_HOW TO COMPLETE THIS TASK_:
Return only the line that contains "How do I perform: Select" and each line after it, through the last line of the data below, copied exactly.

_GIVEN ENTRIES_:

★ ★ ★ ★

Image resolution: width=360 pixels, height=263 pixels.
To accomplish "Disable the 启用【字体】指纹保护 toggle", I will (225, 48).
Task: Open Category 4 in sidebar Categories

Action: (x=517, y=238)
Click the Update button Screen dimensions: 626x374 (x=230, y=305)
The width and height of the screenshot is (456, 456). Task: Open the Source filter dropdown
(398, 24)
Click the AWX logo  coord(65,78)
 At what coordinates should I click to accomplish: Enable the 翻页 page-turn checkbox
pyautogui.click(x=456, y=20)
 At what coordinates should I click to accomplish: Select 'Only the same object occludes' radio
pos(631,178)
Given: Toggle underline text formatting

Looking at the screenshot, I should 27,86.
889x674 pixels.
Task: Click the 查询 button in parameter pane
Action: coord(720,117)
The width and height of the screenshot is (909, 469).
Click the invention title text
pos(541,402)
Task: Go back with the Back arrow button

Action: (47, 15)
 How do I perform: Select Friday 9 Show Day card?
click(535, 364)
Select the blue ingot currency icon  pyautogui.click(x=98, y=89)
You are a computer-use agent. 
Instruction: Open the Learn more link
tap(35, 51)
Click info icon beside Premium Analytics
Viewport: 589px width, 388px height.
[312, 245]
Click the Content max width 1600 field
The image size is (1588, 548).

★ ★ ★ ★

_COMPLETED TASK_:
 How do I perform: Select Friday 9 Show Day card?
click(535, 364)
Select the blue ingot currency icon  pyautogui.click(x=98, y=89)
You are a computer-use agent. 
Instruction: Open the Learn more link
tap(35, 51)
Click info icon beside Premium Analytics
Viewport: 589px width, 388px height.
[312, 245]
Click the Content max width 1600 field
The image size is (1588, 548).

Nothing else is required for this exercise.